Despite the optimism over the coronavirus vaccines and the probability of an additional US financial aid package, the S&P 500 Futures has been flashing red since the day started, and the reason for this could be attributed to the long-lasting US-China tussle and increasing market worries about the ever-increasing number of coronavirus cases. As per the latest report, US President Donald Trump is imposing sanctions on officials and organizations for alleged offenses in the South China Sea, and has asked for an investment ban on nine more Chinese firms with suspected ties to the Chinese military, including planemaker Comac and phone maker Xiaomi (OTC: XIACF) Corp. The Chinese embassy has retaliated, citing the Foreign Ministry comments of Jan. 7, and blames Washington for “pinning political and ideological labels on economic and trade issues and exploiting its state power to crack down on foreign companies, under the pretext of national security.” These moves will further increase the tensions with China.

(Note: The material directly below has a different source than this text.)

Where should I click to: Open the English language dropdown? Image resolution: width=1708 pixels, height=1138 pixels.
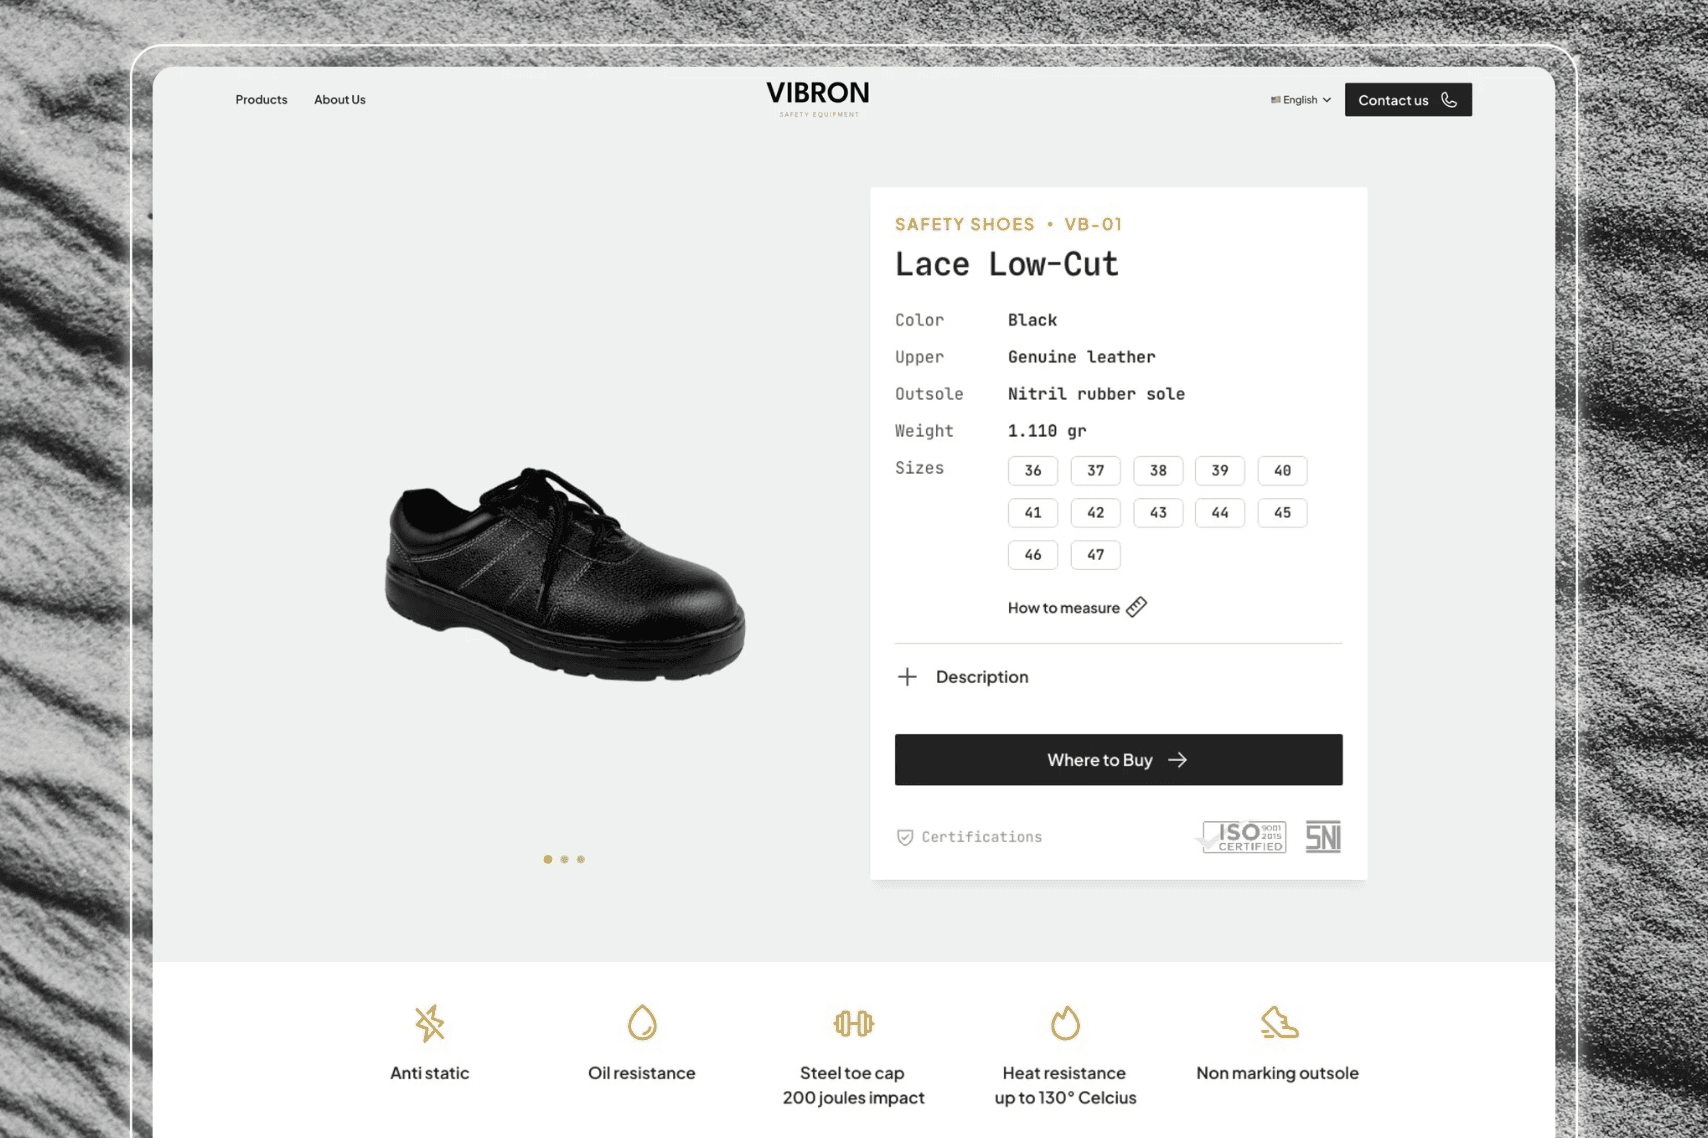pos(1301,100)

Furthermore, the market sentiment losses were further bolstered by the worries about rising numbers of COVID-19 cases and the economically damaging hard lockdowns. As per the latest report, the global lockdowns are getting more aggressive day by day. This was witnessed after France introduced a new nationwide lockdown, starting from 18:00GMT, while German Chancellor Merkel reportedly wants to toughen the German lockdown. In addition to this, over 22M people are currently under strict lockdown conditions in China’s Hebei province, which surrounds Beijing. The lockdown was imposed after the country posted the largest number of new COVID-19 infections in over 5 months on Wednesday.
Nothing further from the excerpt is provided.